Quoi de mieux pour égratigner la peau du narcissisme qu’une comédie noire ?
Finalement, le terme d’humour à froid a peut-être été inventé du côté des pays nordiques. En tout cas, s’il y a un cinéma qui sait le manier, c’est celui-ci. Même si Bergman ou Dreyer n’auront vraiment pas manifesté un sens aigu de la rigolade dans leurs films, leurs descendants actuels s’y collent pleinement pour aller creuser dans le mal-être de leurs congénères. Et encore qu’avec Sick of myself, Kristoffer Borgli, va bien au-delà de sa Norvège pour s’attaquer à la problématique universelle de la prépondérance actuelle de l’apparence et son impact sur l’identité. Soit Signe, une trentenaire qui ne supporte tellement plus de ne pas être vue et considérée, qu’elle va s’inoculer volontairement un médicament dont l’effet secondaire est une maladie de peau qui va en faire la coqueluche des médias et des réseaux sociaux, mais surtout dégénérer. L’idée qui change tout est que Signe est une ultra-narcissique parmi toute une flopée de personnages égocentriques ou opportunistes.

▶ **JEU DE DONNÉES**
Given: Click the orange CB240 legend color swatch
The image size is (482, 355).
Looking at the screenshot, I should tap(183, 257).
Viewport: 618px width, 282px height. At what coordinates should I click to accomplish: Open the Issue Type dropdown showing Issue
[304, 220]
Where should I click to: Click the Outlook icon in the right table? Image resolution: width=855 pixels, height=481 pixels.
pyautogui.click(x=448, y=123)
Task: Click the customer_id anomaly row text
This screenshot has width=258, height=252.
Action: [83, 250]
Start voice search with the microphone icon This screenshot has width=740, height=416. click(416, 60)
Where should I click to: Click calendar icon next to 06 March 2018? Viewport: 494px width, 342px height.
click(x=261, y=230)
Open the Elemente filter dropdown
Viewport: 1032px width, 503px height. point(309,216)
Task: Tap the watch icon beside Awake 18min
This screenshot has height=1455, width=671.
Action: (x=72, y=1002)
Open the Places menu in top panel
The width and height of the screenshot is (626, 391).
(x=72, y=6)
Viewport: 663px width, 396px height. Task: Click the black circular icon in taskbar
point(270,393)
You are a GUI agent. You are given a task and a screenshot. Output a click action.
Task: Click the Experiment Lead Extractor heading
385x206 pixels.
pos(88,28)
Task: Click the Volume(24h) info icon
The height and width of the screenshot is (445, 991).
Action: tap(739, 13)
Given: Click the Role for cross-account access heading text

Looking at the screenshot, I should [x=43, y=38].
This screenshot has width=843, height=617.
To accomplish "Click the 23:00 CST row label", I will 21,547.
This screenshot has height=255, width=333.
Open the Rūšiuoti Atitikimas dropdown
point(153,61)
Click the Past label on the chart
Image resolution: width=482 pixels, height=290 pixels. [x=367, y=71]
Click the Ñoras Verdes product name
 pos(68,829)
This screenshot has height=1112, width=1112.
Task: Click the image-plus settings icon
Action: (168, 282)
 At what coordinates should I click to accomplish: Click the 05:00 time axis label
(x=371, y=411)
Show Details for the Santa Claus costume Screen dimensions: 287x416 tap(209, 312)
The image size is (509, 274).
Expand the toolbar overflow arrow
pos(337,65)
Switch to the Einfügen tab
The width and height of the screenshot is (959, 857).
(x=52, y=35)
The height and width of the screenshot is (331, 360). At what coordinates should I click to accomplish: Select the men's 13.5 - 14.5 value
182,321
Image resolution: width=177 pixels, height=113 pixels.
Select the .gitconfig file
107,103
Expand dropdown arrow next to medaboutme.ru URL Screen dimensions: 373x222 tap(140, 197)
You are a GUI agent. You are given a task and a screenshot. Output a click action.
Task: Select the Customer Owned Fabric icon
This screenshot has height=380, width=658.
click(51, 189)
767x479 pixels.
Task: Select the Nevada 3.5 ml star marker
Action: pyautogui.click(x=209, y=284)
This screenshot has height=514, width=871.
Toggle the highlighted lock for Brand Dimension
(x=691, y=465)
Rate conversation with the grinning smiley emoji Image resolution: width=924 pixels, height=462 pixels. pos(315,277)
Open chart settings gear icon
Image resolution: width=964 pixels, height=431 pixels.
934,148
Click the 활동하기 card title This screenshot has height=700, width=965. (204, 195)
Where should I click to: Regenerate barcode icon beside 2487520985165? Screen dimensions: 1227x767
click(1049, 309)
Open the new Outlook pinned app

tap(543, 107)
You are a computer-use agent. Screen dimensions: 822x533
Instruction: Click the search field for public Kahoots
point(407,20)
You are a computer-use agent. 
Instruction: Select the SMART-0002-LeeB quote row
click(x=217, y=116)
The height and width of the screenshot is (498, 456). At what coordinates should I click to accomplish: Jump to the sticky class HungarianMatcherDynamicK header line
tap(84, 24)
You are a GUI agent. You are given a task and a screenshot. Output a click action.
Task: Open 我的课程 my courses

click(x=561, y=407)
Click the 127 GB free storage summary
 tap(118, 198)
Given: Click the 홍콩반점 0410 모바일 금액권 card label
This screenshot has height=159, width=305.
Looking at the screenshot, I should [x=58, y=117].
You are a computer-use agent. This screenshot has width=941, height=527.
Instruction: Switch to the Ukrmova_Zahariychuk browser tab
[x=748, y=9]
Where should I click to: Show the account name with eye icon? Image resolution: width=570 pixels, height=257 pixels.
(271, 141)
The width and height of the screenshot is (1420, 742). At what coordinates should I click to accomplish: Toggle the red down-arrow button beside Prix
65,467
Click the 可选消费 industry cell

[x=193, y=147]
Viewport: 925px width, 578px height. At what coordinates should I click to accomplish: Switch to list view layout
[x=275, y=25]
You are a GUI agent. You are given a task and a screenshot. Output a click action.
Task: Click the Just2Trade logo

▶ **OBJECTIF VISÉ**
Poursuivez la critique du film Sick of myself, en reprenant juste après sa dernière phrase.

▶ **ZONE DE RÉPONSE**
Sick of myself sera donc un réjouissant jeu de massacre, taclant autant donc les accros à la célébrité que le milieu de l’art (via le petit ami de Signe, artiste contemporain, mais surtout escroc) ou celui de la mode dans une partie aussi grinçante qu’hilarante. Au-delà de ce ton gonflé, souvent sur le fil du rasoir, normal quand on veut taillader les travers sociétaux, Sick of myself rejoint autant l’univers d’un John Waters – qui l’a d’ailleurs désigné comme son film préféré de 2022- que les visions rêches d’un Bret Easton Ellis ou d’un Larry David, quand il ne fait pas de prisonniers, se gaussant autant de ceux qui tombent dans le miroir aux alouettes que des néo-béni-oui-ouis qui ne jurent que par l’inclusion. La véritable cible de Sick of myself n’étant pourtant pas cette galerie de personnages, mais d’interroger le désir moderne de tout un chacun d’être considéré, et plus encore d’être plaint par les autres. En logique retour de bâton, Borgli frappe fort avec un film à part, capable de fusionner comédie romantique et body horror pour mieux les vitrioler d’humour très grinçant. Il y est fortement aidé par Kristine Kujath Thorp, actrice décidément audacieuse, vu l’an dernier dans le tout aussi épatant Ninja Baby, autre satire norvégienne des plus mordantes. Entre sa démente performance et l’art de la provoc pas gratuite de Borgli, Sick of myself indique clairement que le meilleur remède contre la civilisation contemporaine, malade de son individualisme, est un féroce traitement de choc.